Pamela Husky
Water Works
East Gallery - December 10, 2012 - February 10, 2013
Pamela Husky creates fiber art from her home studio on Lake Eufaula. "My view is of the shoreline, beautiful in every hour and season," Husky says. Many of the works included in this exhibit, titled Water Works, convey those images - the surface of rocks, bark of the trees, depth of sky, and reflections or waves on water.
Husky first learned the foundation of fiber art when she was four and her grandmother taught her to sew and to cut accordion-dolls from paper. "I still love working with fiber," she says.
People began felting, spinning, and weaving thousands of years ago, and fiber is an intimate part of our lives today. Old fabric from clothing or a blanket or rug can evoke memories of a place or time as easily as a song. Fiber is a baby's blanket, a wedding gown, military uniform, or flag. Husky explains, "In my work, the cut pieces of those fabrics have new life as elements of color or texture in a landscape."
Feltmaking is an ancient process in which heat and pressure cause wool fibers to tightly interlock. Husky overlaps thin handfuls of wool to form a blanket eight layers thick. She dyes wool, mohair, silk, ramie, and handspun yarns. These fabrics are trapped in the top layers to create the design. Carding, a process that disentangles, cleans, and intermixes fibers together blends the colors. Resist fabric is inserted between layers to build a three-dimensional surface.
The many layers create a blanket that is about 10-inches high, which is then pinned between slick sheets of fabric. Steaming buckets of soapy water are poured over the blanket and the piece is compressed and rolled repeatedly to allow the wool fibers to interlock. This heavy work takes about six hours before the felt is stretched and dried. Each complete work of fiber art requires six weeks to complete before framing.

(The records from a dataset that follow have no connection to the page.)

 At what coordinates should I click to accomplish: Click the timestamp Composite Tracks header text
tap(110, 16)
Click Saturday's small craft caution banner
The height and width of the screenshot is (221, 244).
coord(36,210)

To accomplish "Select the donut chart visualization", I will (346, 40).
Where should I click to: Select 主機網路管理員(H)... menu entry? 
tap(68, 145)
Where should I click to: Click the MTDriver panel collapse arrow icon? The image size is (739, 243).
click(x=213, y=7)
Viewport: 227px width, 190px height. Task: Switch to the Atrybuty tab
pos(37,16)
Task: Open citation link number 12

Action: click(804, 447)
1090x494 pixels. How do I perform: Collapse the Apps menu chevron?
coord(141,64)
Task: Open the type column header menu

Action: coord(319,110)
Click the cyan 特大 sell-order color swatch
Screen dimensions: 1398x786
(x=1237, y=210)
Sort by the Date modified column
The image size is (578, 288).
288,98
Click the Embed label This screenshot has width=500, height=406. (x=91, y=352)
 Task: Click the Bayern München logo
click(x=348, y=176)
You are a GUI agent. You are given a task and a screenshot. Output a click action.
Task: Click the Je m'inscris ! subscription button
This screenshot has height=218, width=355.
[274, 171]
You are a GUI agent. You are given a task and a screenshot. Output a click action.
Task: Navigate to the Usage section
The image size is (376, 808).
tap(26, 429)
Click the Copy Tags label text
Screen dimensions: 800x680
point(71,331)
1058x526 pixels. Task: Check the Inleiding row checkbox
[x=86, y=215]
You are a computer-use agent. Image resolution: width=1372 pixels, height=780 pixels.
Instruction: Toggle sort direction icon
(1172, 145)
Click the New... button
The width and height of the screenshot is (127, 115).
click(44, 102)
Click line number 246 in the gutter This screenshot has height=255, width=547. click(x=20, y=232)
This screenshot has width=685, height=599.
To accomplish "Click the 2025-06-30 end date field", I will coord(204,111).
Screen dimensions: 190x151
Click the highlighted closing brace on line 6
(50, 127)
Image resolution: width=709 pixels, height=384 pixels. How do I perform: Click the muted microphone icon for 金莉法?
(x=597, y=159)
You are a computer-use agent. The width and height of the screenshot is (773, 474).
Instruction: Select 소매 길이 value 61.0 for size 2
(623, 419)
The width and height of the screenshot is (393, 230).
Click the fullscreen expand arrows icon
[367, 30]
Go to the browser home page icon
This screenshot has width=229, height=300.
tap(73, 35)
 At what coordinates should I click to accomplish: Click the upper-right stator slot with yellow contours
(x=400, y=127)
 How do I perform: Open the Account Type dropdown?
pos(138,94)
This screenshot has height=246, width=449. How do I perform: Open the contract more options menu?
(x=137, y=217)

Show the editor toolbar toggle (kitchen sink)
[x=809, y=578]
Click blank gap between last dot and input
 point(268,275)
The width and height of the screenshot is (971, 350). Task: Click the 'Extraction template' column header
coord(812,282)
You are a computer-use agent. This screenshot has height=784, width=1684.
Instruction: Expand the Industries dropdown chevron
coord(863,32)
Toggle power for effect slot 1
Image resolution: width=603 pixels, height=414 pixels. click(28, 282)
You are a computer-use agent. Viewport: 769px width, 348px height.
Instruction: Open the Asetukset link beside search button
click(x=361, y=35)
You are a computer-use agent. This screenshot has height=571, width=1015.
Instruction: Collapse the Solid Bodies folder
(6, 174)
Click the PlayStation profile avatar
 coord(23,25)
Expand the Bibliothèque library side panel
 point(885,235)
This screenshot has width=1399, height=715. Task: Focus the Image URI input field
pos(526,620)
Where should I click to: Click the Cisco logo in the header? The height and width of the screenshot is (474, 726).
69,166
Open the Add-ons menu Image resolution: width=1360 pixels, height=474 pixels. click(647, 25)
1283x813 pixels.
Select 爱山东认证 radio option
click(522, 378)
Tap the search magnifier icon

Feltmaking is immediate and painterly while weaving requires detailed planning and execution using a scaled drawing. Weavings take much longer to design, dye, spin, and weave.
For her tapestries, Husky uses an eight-harness, 60-inch wide loom. Two or three tapestries can be completed in one year. The rag-strip tapestry and double-weave rug in this exhibit were woven from the army uniforms of Husky's father, Retired Col. Robert M. Saunier.
Husky is a fifth-generation Oklahoman and has worked as a fiber artist for 37 years. Her work in tapestry and feltmaking has received state and national awards in exhibits such as Oklahoma Vision Makers and Fiberworks, National Intermountain Weaver's Conference, Kansas Fiber Directions Five-State, and BASF National Fiber Exhibit. Her fiber art is included in numerous collections both locally and nationally including the Oklahoma State Art Collection, Rail Signal Corporation in Kansas City, Missouri, Crawley Trust in Keystone, Colorado, Overstreet Photography Studio in San Antonio, and Red Rock Community Mental Health Center in Oklahoma City, to name only a few.
Husky earned a Master of Liberal Studies, with an emphasis in art education and art history, from the University of Oklahoma. Her teaching career spanned over 20 years as the Assistant Chair of the Art and Design Department and Director of the Three-Dimensional Design Program at the University of Central Oklahoma. She was also an Artist-in-Residence for the Oklahoma Arts Council, teaching workshops in tapestry weaving, basketry, hand-spinning, organic and resist dyeing, stitchery, beading, book arts, papermaking, and feltmaking. Husky retired from teaching in 2002 to dedicate her time to creating fiber art and enjoying life on Lake Eufaula.